Lecture 2 of 3

What Is Intelligence?

Challenge your assumptions

Overview

This lecture is essentially a book report on What Is Intelligence? by Blaise Agüera y Arcas, a researcher at Google DeepMind. The book synthesizes ideas from physics, biology, and computer science to argue that intelligence exists on a continuum—from bacteria to humans to AI.

If you accept his framework, it changes how you think about what we've built with AI and what it means for humanity's place in the world.

What This Lecture Covers

From Deep Sea Vents to Life

Energy differentials drive complexity. In the primordial soup, chemistry happened faster near heat sources, molecules started replicating, and life emerged as a way to fight entropy. "I think of myself more as a tornado than a rock"—we're processes that use energy to maintain ourselves against chaos.

Conway's Game of Life Demo

A live demonstration of how three simple rules create stunning complexity. Cells that survive, reproduce, or die based only on their neighbors—yet from this emerges gliders, glider guns, and even a working Turing machine. Complexity from simplicity, computation from simple rules.

Bacteria Doing Calculus

A single-celled organism can't see where food is, but it measures sugar concentration over time and adjusts its movement accordingly. It has an internal model of its environment. It predicts.

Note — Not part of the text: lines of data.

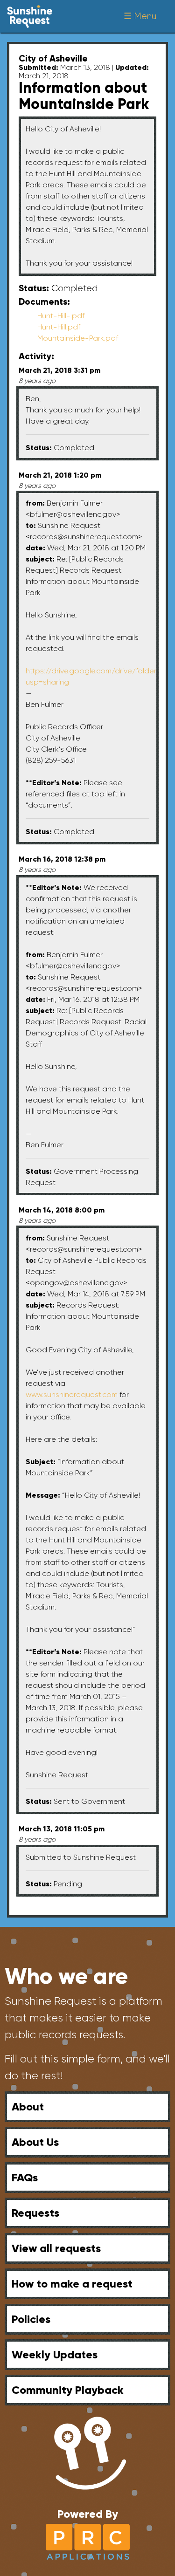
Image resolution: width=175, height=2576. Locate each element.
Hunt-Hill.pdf (58, 326)
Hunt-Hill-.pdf (60, 315)
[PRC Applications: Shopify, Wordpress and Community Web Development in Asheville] (88, 2541)
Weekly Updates (55, 2354)
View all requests (56, 2248)
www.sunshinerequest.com (72, 1394)
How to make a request (72, 2283)
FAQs (25, 2177)
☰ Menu (140, 16)
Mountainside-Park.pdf (77, 338)
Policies (31, 2319)
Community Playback (68, 2390)
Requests (35, 2213)
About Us (35, 2142)
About (28, 2106)
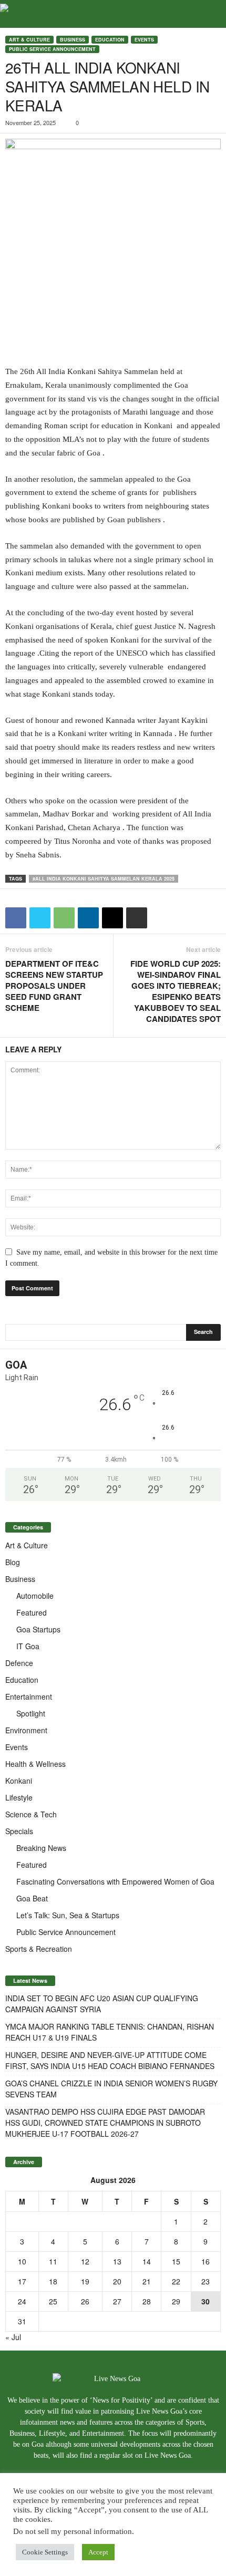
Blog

By this definition, bacteria are intelligent—and everything else is just more sophisticated versions of the same principle.

Why Brains Got Big

Not for hunting—for modeling other minds. Social creatures need to predict what others are thinking, which requires modeling modelers. There's no central "homunculus" in your head; the brain is distributed processing, multiple pieces working together. Octopuses literally think with their arms.

Language as Compression

Language compresses our models of the world into transferable form. A model trained only on English could translate to Turkish using just a lookup table—because the underlying concepts are universal. AI has learned to tap into these patterns.

Symbiogenesis: The Big Leaps

The biggest jumps in evolution came not from gradual mutation but from merger—like when mitochondria joined our cells. The book argues we're in the middle of another major evolutionary transition: the symbiogenesis of humanity and AI.

The Core Ideas

The uncomfortable question: If there's nothing metaphysically special about human cognition—if it's just more of the same thing bacteria do—what grounds human dignity? Was anthropocentrism a useful fiction?

Based On

This lecture draws heavily on What Is Intelligence? by Blaise Agüera y Arcas, freely available at whatisintelligence.antikythera.org. The book is fully referenced and available online.

Questions for Next Week

The lecture ends by sharing questions generated with Claude about the implications of this framework—questions about dignity, moral obligations across the intelligence continuum, responsibility without a unified self, and how religious traditions might respond. These set up the final lecture.